Screenshot grounding data:
Start of Block

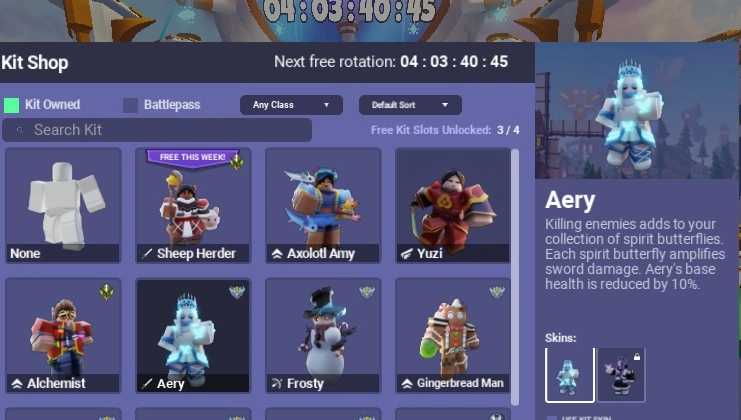Image resolution: width=741 pixels, height=420 pixels.
Task: Click the Frosty snowman kit
Action: [x=323, y=335]
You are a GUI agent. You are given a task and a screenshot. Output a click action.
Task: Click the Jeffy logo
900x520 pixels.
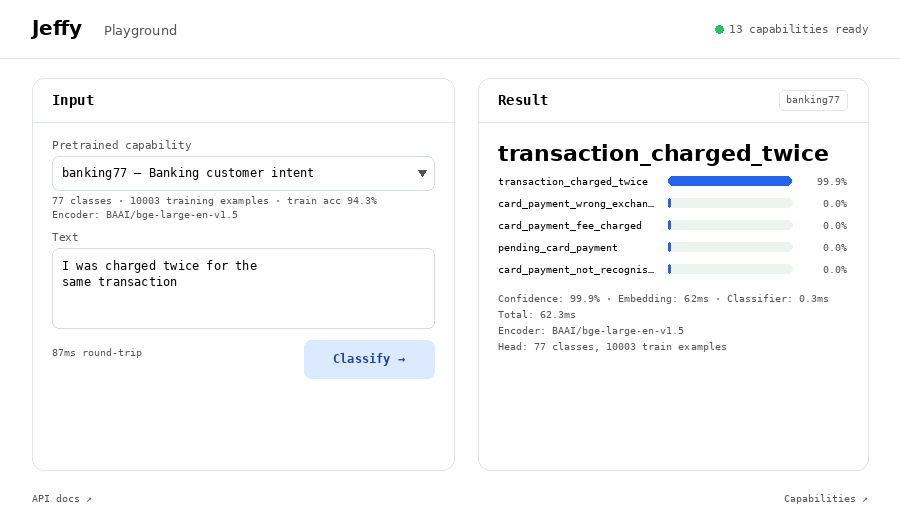point(56,29)
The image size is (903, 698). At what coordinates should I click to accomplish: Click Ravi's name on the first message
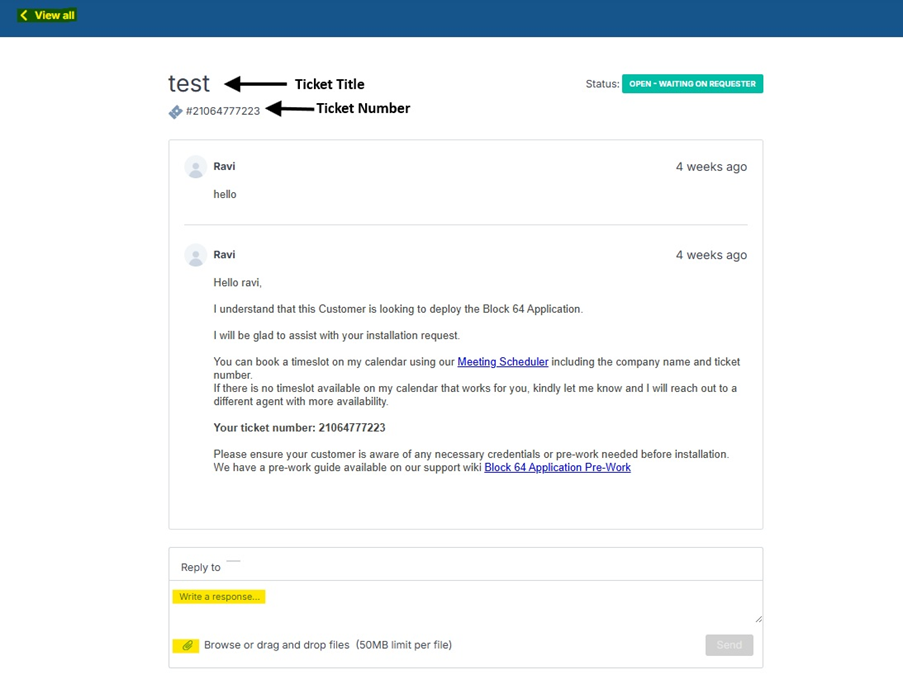pos(224,166)
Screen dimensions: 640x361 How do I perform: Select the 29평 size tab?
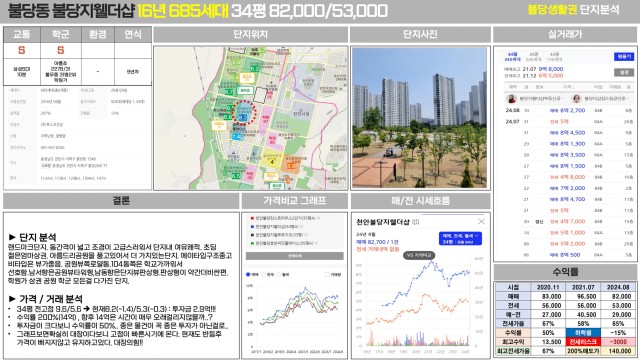[x=533, y=56]
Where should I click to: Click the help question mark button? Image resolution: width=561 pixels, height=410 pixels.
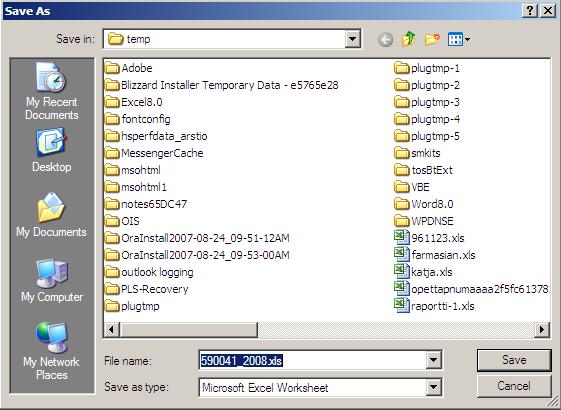click(530, 11)
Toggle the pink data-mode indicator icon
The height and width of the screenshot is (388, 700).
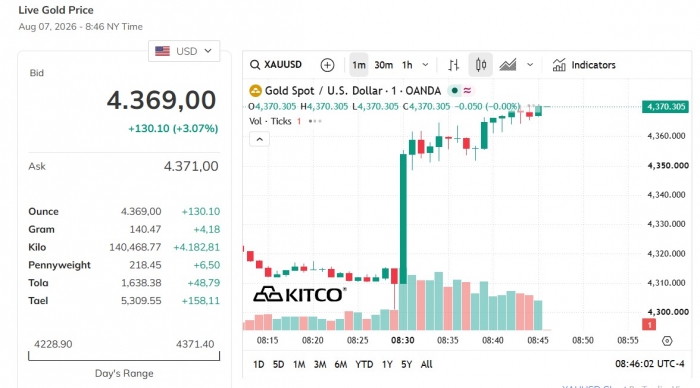(x=467, y=91)

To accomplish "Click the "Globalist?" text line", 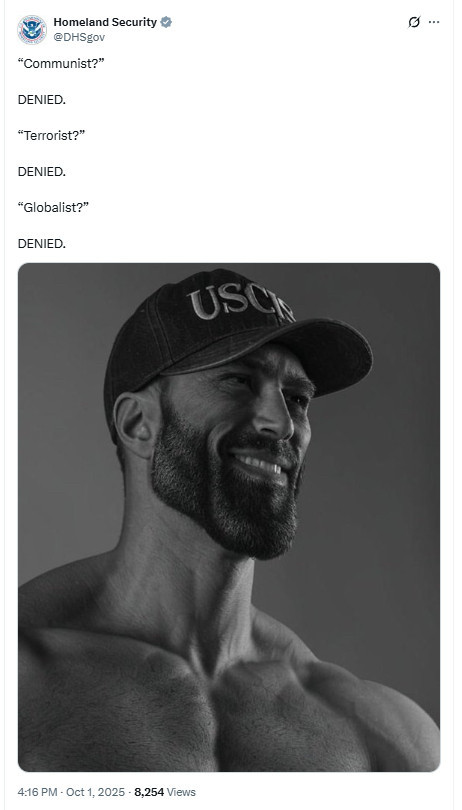I will [x=53, y=207].
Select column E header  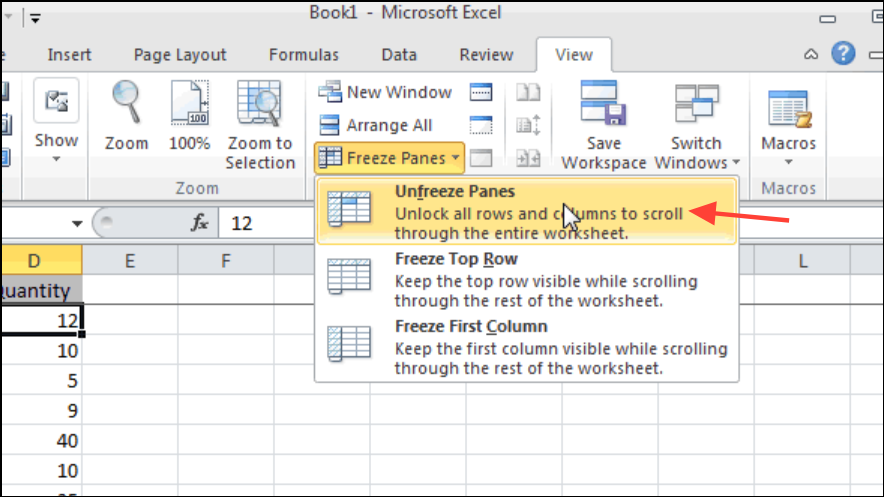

End of Block

**Your goal:**
Starting from the line with "You are a GUI" in the records above, repeat each line exactly until you have written the line with "Toggle the pink data-mode indicator icon", then stop; drop the pictures.

**Answer area:**
You are a GUI agent. You are given a task and a screenshot. Output a click action.
Task: Click the Jeffy logo
900x520 pixels.
point(56,29)
The image size is (903, 698). At what coordinates should I click to accomplish: Click Ravi's name on the first message
pos(224,166)
Screen dimensions: 640x361 How do I perform: Select the 29평 size tab?
[x=533, y=56]
Where should I click to: Click the help question mark button? Image resolution: width=561 pixels, height=410 pixels.
click(530, 11)
Toggle the pink data-mode indicator icon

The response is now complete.